Le livre : Auschwitz et après, III, Mesure de nos jours, de Charlotte Delbo, Editions de minuit, 1971 (réédition 2013), 186 pages, ISBN 9782707304034.

La quatrième de couverture:

Et toi, comment as-tu fait ? pourrait être le titre de ce troisième volume de Auschwitz et après. Comment as-tu fait en revenant ? Comment ont-ils fait, les rescapés des camps, pour se remettre à vivre, pour reprendre la vie dans ses plis ? C’est la question qu’on se pose, qu’on n’ose pas leur poser. Avec beaucoup d’autres questions. Car si l’on peut comprendre comment tant de déportés sont morts là-bas, on ne comprend pas, ni comment quelques-uns ont survécu, ni surtout comment ces survivants ont pu redevenir des vivants. Dans Mesure de nos jours, Charlotte Delbo essaie de répondre, pour elle-même et pour d’autres, hommes et femmes, à qui elle prête sa voix.

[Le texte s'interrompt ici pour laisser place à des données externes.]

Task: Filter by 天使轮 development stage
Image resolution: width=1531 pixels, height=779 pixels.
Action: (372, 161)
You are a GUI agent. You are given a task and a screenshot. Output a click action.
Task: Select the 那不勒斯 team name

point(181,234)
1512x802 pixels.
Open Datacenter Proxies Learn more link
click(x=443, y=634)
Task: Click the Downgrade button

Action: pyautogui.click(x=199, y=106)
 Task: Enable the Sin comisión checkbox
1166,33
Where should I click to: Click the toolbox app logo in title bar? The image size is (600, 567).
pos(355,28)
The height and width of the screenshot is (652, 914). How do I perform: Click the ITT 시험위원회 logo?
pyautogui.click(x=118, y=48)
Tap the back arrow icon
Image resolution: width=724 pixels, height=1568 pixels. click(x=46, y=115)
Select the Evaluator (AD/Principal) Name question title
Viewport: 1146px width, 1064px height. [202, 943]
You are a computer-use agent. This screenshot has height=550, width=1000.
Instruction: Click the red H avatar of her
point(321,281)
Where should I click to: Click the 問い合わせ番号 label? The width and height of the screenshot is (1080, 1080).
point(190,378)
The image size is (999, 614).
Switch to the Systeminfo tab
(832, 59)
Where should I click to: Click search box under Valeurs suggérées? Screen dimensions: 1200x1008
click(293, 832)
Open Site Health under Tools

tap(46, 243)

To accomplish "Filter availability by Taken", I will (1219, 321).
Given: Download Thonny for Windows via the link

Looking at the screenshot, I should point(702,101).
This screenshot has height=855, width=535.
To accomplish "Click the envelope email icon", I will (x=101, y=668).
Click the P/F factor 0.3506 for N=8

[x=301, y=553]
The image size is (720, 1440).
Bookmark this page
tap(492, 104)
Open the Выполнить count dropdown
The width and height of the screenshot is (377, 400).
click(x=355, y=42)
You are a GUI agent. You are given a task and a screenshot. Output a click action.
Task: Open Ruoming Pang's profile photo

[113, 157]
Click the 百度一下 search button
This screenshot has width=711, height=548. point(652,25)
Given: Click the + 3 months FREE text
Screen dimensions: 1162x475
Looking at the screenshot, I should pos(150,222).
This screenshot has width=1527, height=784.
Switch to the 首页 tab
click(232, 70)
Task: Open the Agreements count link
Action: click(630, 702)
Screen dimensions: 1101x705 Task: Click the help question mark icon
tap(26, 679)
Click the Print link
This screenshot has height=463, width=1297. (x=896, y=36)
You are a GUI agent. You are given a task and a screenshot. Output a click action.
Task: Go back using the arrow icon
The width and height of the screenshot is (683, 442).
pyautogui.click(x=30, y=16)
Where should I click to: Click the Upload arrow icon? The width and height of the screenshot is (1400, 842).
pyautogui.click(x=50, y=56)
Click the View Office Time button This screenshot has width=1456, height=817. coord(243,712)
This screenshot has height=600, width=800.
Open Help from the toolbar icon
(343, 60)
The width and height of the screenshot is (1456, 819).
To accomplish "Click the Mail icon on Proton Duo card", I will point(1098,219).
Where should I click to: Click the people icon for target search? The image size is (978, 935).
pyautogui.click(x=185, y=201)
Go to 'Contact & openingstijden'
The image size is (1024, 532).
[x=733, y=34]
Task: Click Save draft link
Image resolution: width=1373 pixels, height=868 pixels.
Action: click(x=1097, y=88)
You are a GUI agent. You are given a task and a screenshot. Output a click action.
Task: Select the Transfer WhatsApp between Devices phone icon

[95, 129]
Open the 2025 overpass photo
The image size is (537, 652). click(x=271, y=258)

Mon avis: comme dans les précédents volumes, Aucun de nous ne reviendra et Une connaissance inutile, le texte de Charlotte Delbo est très agréable à  lire, avec une majorité en prose mais aussi quelques textes en vers. L’ensemble est écrit à la première personne, mais chaque chapitre rapporte le témoignage du retour des déportées, pour la plupart des co-détenues du Convoi du 24 janvier, comment elles se sont réinsérées ou pas dans la vie, la maladie, la faiblesse des indemnités, surtout pour celles qui n’ont pas été reconnues comme résistantes, celles et ceux qui ont été entourés au retour, mais aussi ceux dont le retour n’était pas attendu, avec des proches qui avaient parfois refait leur vie. Certaines reviennent sur leur arrestation, les interrogatoires, le séjour à Drancy ou à Romainville, beaucoup sur la difficulté à revenir dans la vie « ordinaire », la difficulté de « parler de là-bas ». Le retour à Auschwitz (Birkenau et Rajsko) ou à Ravensbrück, des années plus tard, permettra a certaines de trouver un sens à leur vie, si c’est possible, en s’engageant dans la transmission de la mémoire. Les bombardements qui les ont accompagnés lors des transferts de camps en camps, le trajet du retour, par la Suède en bus puis en avion ou en train, l’arrivée à Paris n’ont pas marqué la fin des souffrances. Il y a aussi quelques témoignages de déportés ne faisant pas partie de ce convoi, comme Jacques, soupçonné au retour d’avoir dénoncé son groupe et qui a vécu un vrai calvaire à Angoulême malgré sa réhabilitation tardive. La déportation fut terrible, mais le retour tant espéré (voire « fantasmé » pour réussir à tenir) rarement un long fleuve tranquille… Un témoignage à découvrir, lire, partager!

Pour aller plus loin:

Voir le site de l’Association « Les Amis de Charlotte Delbo »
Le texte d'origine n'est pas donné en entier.